Fair point, appreciate your digging out the source. Interpretation of survey responses is ... challenging.
The question works well to answer the question "what sources of emergency financing do you have access to?" It's less well-structured to answer "could you pay for an emergency expense without either selling off nonfinancial assets or incurring long-term usurious debt".
Since multiple selections apply, adding percentages isn't applicable. Though 50% of respondents do mention paying with current cash savings --- that could apply to all or part of an expense.
I do read "unable" and "by selling something" as mutually exclusive, which suggests a 20% portion of the population at least who'd be severely stressed by such an incident.
I really wouldn't assume those are mutually exclusive, based on my experience with survesy, but I agree that 20% is likely smaller than the actual number here. And 14% is an absolute lower bound which assumes that no one checked both "charge and pay off" and "pay cash", which is clearly an unrealistic assumption.
Even 14% is much higher than I would wish for answers to this sort of question, of course.
Anyway, if I had to read the tea leaves I would guess the "real" number is somewhere in the ~30% range based on EF5A and EF5B (EF5B was only asked if the respondent answered they would pay all bills in full for EF5A).

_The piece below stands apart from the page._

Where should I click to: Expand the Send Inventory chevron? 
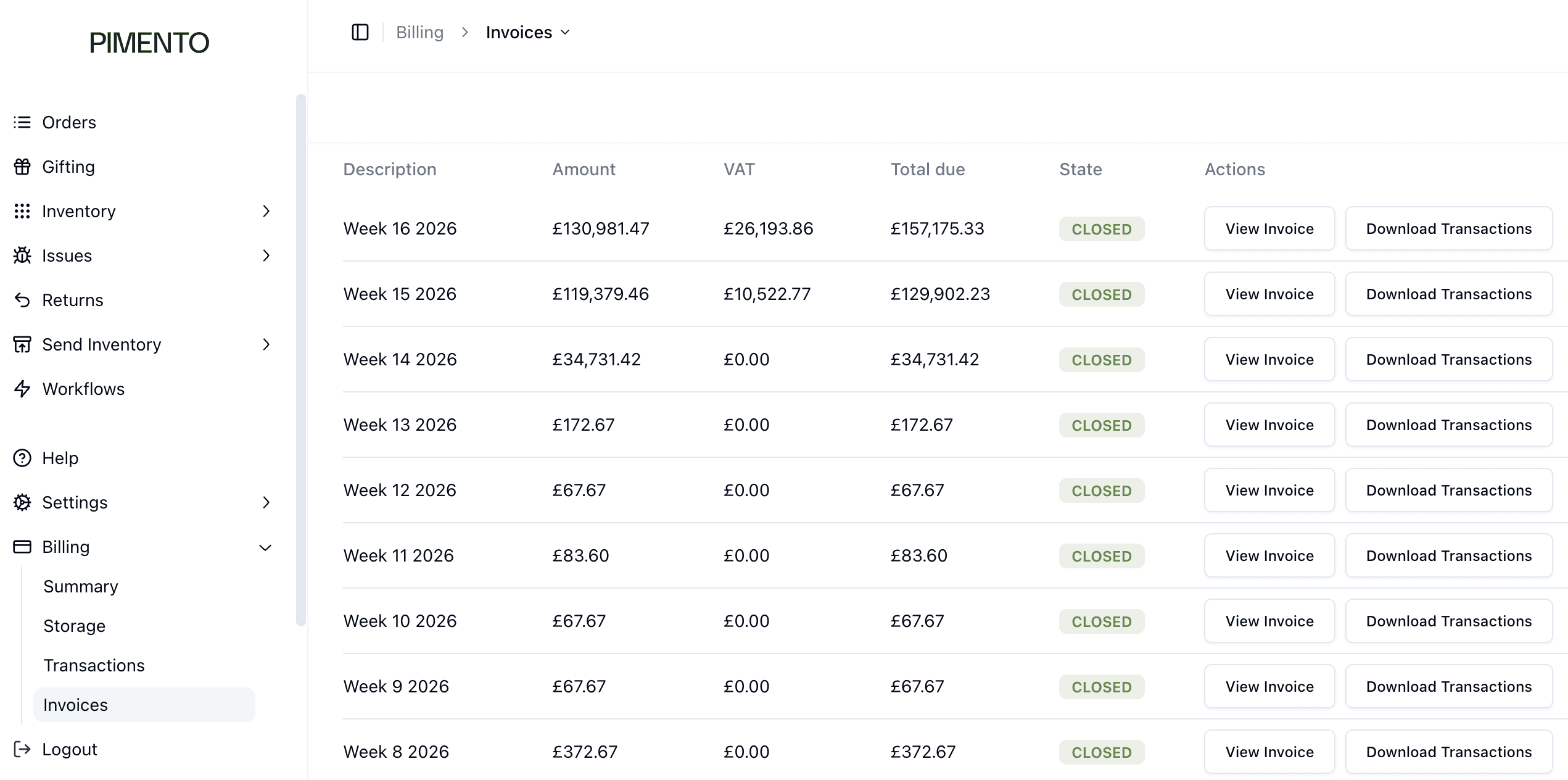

That is, 22% of the respondents are having trouble paying existing bills in full (though what that means is another complex question, I bet) and another 11% (14% of 78%) would have trouble doing it if they had an unexpected $400 expense. That gets us to 33%; some of those might be able to recover from the $400 expense over the course of a month or three by temporarily running a small credit card balance and then paying it off, but it's not going to be too many I expect.
Which is pretty horrible. Not 47% horrible, but horrible.